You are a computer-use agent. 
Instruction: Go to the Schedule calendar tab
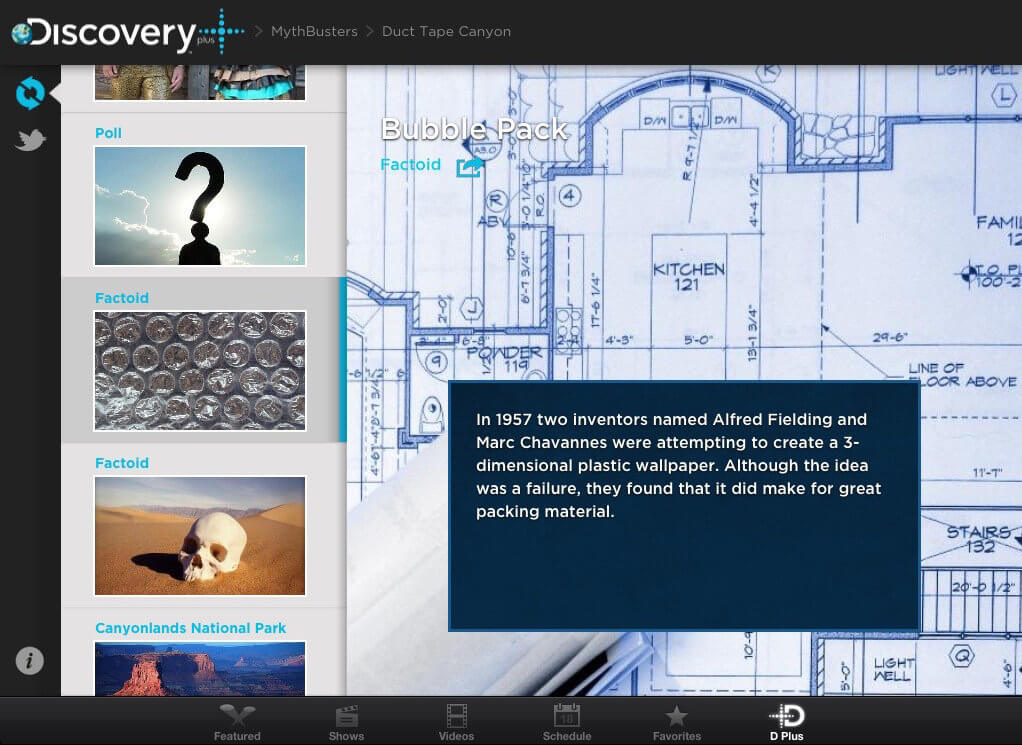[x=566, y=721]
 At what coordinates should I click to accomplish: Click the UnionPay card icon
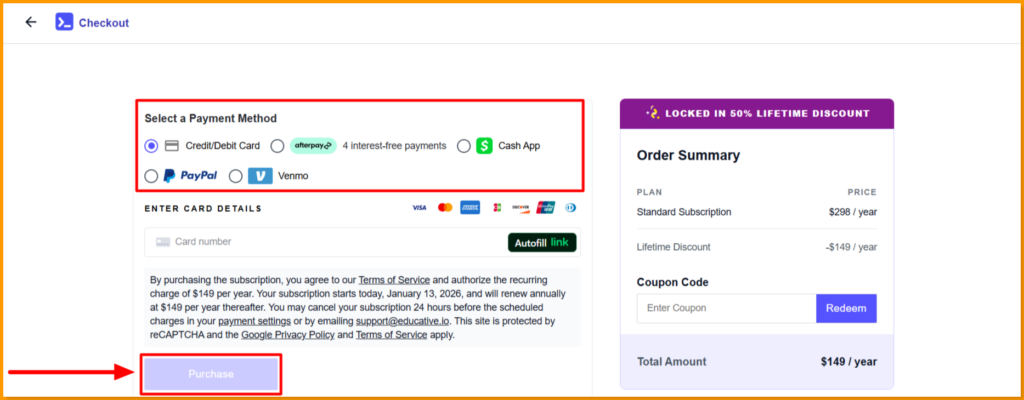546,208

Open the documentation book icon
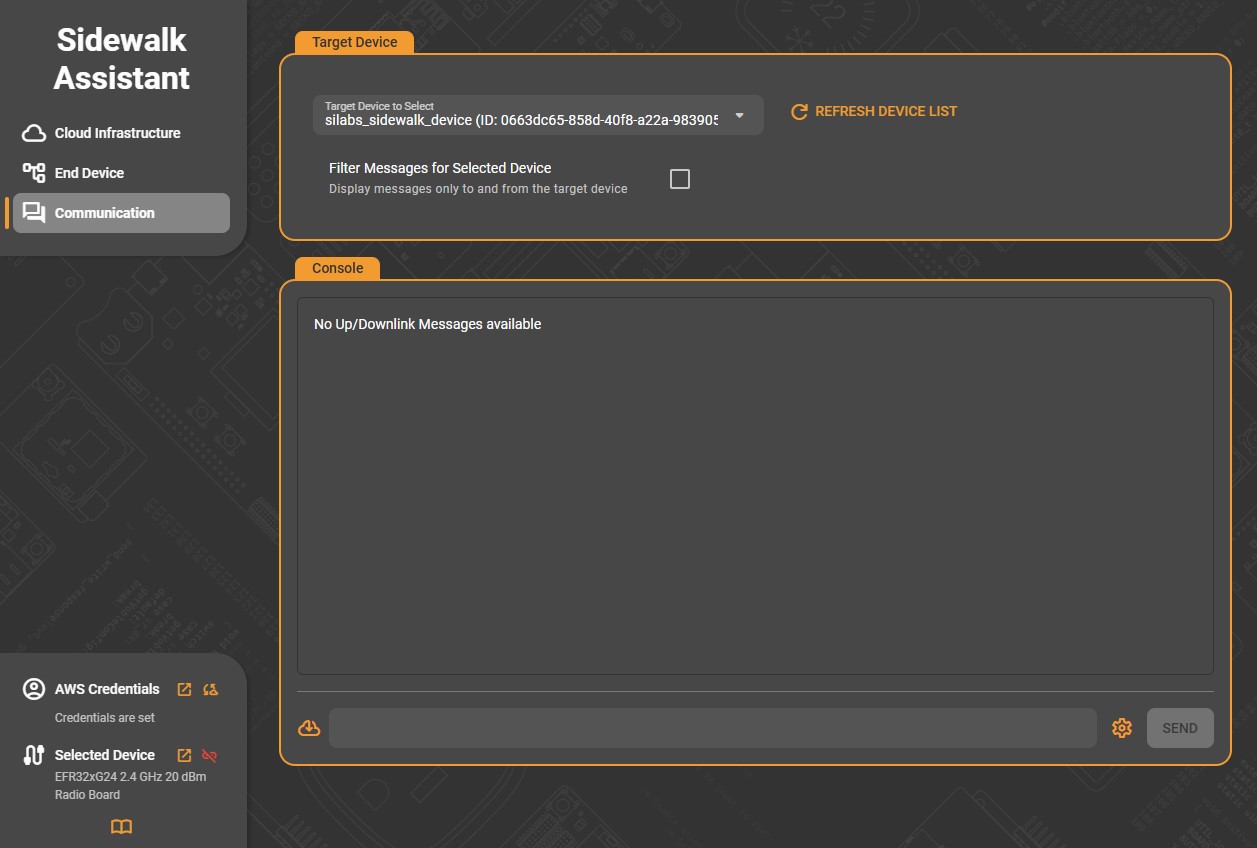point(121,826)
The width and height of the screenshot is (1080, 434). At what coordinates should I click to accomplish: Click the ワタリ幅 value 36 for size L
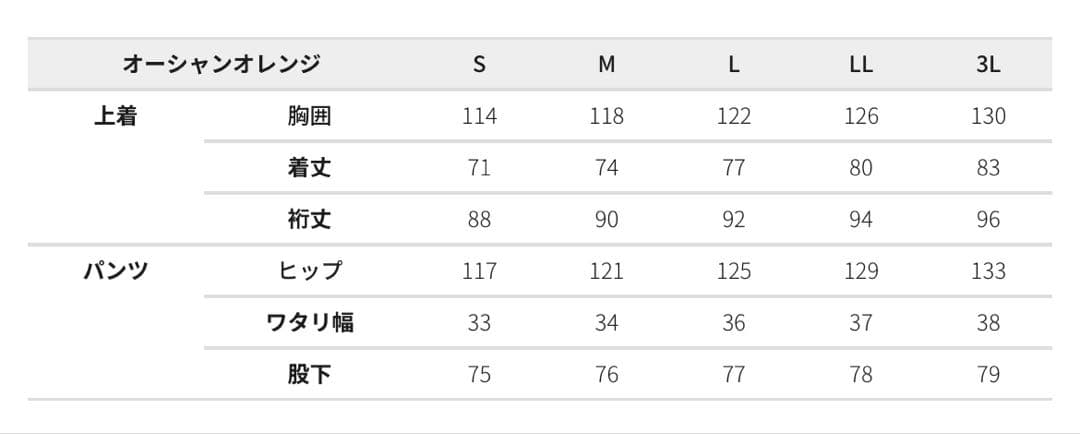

> **Required action**: When you retype the material above, keep every word exact and drop the images.

> **Your response**:
You are a computer-use agent. 
Instruction: Go to the Schedule calendar tab
[x=566, y=721]
 At what coordinates should I click to accomplish: Click the UnionPay card icon
546,208

Open the documentation book icon
point(121,826)
The width and height of the screenshot is (1080, 434). At what coordinates should I click to accomplish: Click the ワタリ幅 value 36 for size L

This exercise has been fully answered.